THE TASK =>
Everything in the entries below must be reproduced exactly, except the images.
*** Opening INFORMATION PROVIDED ***
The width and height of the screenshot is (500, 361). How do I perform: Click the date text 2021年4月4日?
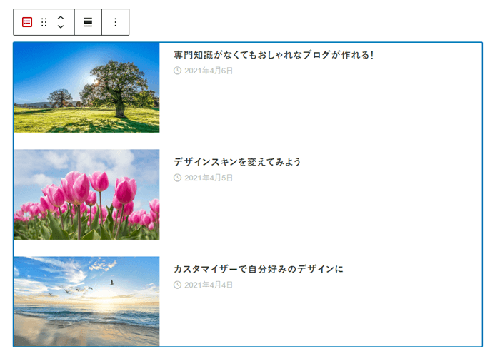[x=208, y=285]
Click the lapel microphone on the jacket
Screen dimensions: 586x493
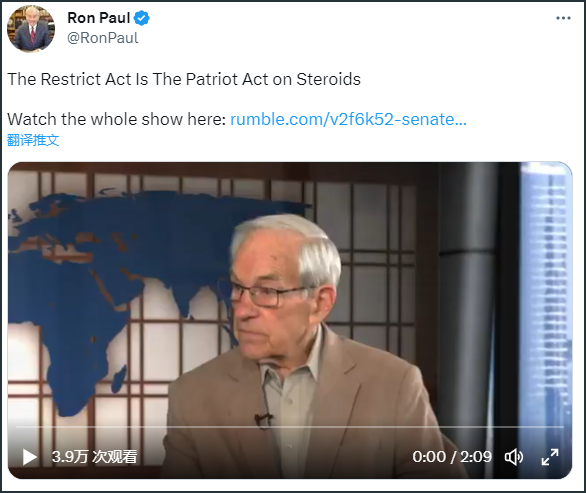coord(263,419)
*** Closing INFORMATION PROVIDED ***
RESULT =>
The width and height of the screenshot is (500, 361). How do I perform: Click the date text 2021年4月4日?
[x=208, y=285]
Click the lapel microphone on the jacket
Screen dimensions: 586x493
coord(263,419)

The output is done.